There’s currency in controversy, and pop in particular thrives on it. Centuries after their initial fallout, Katy Perry and Taylor Swift continue to stoke the fire of their feud. Last summer, Drake and Rihanna shared headlines while the nature of their relationship was hotly debated and catalogued over the course of a few months. The former members of One Direction are asked constantly about what they think about their bandmates while promoting their own solo work. Ed Sheeran pulled James Blunt back into the spotlight when it was reported that one of them had been sliced by a sword. And lest we forget the way we all fixated on the truth behind Beyoncé and Jay Z’s relationship.

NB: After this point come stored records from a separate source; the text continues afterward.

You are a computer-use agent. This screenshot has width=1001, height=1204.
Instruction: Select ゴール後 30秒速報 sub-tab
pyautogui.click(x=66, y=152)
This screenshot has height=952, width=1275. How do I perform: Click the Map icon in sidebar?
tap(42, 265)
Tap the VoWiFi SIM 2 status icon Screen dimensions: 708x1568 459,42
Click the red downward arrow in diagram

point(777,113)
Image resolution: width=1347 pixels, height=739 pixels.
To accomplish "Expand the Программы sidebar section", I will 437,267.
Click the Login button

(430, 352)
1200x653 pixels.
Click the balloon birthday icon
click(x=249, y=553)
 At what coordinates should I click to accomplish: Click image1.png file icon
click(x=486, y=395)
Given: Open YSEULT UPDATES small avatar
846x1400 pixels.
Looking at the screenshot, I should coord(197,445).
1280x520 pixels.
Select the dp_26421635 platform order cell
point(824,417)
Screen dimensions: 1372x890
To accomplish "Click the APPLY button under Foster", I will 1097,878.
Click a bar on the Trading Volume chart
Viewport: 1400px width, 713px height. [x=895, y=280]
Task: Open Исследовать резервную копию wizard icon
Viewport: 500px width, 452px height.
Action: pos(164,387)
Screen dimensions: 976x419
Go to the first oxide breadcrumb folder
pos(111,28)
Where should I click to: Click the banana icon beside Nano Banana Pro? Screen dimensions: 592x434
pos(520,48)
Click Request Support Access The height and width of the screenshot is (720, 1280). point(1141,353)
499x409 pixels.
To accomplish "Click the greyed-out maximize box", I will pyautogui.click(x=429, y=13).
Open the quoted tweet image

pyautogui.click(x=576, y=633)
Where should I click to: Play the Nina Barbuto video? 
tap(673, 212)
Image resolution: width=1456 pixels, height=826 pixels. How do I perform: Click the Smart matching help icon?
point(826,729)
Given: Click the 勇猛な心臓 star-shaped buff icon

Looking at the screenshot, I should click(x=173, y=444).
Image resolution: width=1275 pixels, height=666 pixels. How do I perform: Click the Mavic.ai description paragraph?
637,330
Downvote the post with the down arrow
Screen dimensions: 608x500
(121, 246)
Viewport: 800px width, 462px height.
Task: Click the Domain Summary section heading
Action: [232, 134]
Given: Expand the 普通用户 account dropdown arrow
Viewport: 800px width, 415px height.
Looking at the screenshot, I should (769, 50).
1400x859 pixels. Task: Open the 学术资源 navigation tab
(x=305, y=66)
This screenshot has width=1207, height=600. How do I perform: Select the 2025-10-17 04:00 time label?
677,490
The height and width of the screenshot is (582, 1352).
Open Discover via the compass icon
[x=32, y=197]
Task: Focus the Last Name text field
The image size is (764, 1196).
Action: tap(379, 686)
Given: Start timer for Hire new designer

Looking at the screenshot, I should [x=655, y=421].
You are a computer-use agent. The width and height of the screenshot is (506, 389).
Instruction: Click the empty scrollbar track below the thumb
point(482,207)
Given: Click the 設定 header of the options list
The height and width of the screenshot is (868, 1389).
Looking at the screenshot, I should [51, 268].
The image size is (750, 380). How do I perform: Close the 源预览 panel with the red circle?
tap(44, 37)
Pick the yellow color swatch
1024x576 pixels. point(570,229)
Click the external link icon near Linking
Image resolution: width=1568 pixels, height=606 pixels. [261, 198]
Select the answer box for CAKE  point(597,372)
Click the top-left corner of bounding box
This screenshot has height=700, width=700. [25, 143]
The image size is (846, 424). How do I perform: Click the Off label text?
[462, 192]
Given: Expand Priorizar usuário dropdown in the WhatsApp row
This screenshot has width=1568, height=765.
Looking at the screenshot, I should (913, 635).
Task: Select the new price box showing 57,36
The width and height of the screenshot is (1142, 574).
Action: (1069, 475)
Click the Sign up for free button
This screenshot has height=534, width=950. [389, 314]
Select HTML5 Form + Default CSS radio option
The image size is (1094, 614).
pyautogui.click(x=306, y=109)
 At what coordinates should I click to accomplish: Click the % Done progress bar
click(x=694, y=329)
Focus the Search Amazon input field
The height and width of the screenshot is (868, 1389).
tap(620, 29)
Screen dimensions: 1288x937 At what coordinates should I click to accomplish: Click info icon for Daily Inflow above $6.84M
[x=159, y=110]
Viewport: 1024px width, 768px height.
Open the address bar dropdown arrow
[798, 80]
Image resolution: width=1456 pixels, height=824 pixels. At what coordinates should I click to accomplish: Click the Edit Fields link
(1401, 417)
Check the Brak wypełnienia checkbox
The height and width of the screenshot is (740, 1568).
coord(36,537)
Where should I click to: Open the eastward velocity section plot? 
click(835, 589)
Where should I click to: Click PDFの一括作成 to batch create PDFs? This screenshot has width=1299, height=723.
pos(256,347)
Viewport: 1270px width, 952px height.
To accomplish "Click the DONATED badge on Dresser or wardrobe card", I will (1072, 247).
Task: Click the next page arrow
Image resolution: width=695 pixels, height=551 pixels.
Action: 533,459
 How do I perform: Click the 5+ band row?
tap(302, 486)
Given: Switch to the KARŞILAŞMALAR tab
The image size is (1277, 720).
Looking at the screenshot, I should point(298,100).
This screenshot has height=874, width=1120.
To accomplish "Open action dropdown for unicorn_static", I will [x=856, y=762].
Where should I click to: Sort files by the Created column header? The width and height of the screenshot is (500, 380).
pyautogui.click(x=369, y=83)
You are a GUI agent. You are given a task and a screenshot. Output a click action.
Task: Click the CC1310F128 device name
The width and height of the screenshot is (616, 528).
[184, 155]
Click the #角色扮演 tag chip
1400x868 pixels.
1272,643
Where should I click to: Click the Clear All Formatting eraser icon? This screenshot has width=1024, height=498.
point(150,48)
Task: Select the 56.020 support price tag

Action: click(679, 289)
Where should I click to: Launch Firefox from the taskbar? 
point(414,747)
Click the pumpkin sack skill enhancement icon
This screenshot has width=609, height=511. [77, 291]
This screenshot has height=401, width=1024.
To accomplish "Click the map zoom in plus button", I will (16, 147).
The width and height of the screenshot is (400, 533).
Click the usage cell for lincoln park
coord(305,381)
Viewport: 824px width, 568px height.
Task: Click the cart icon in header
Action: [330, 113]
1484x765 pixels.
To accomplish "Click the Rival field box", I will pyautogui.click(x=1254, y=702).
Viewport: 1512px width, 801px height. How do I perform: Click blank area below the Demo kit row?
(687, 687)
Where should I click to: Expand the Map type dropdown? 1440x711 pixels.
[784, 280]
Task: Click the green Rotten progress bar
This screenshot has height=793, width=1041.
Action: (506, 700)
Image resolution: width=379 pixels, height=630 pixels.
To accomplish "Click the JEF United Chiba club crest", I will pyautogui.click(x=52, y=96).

But Del Rey largely ignored it, removing herself from the narrative the media assigned by offering only professional rebuttals in the form of full-lengths, remixes, and singles. She didn’t subscribe to Taylor’s call for #Squad members, nor did she position herself at odds with any other artists. She cultivated her own place in the pop ecosystem, finding herself a festival mainstay over the last five summers while sparking musical relationships with Top 40 heavyweights like The Weeknd and legends like Stevie Nicks. She kept her eyes on her own paper, isolating herself from power groups and industry alliances and answering most questions with interviews or with her lyrics. And this served to create the ultimate artist brand. By seeming immune to criticism and to naysayers, LDR established her own set of boundaries and mythos: She’d come up on her own, faced the backlash on her own, and forged ahead on her own. To opt out of any norm is a powerful thing, but especially so for an artist.

And this alluded to Del Rey’s innate understanding of self. Like Rihanna, she was embraced by the fashion industry, but continued to favor her classically feminine vintage cuts; she didn’t take style risks because, let’s face it, she never really has. Unlike Perry, Swift, or Cyrus, she didn’t use her hair as an extension of reinvention for each album cycle. (It’s been largely the same since the top of the decade.) Similar to Adele, she didn’t stray from her favored genre, but, in contrast to the Grammy winner, she embraced the accessibility and softness of her voice, and refrained from the musical legacies of Adele or Beyoncé, who can hit every high note for at least 20 minutes. Lana Del Rey was—and has always been—unequivocally herself.

That takes work. It takes work not to get caught up in the drama of industry norms and names, and it takes work not to change your approach to songwriting or making music because you weren’t universally well-received off the top. It establishes LDR as a true artist. By committing to her own trajectory, to her own approach to art and to musical narratives, she’s identified simply by her discography and the legacy they’ll leave. Plus, she’s branded herself as someone who is unwavering; as an artist who obviously doesn’t give a shit about the way third parties affect the bond between she’s created between her and her work.

Which is some real power, and explains why whether or not she’s smiling on an album cover constitutes as real conversation fodder.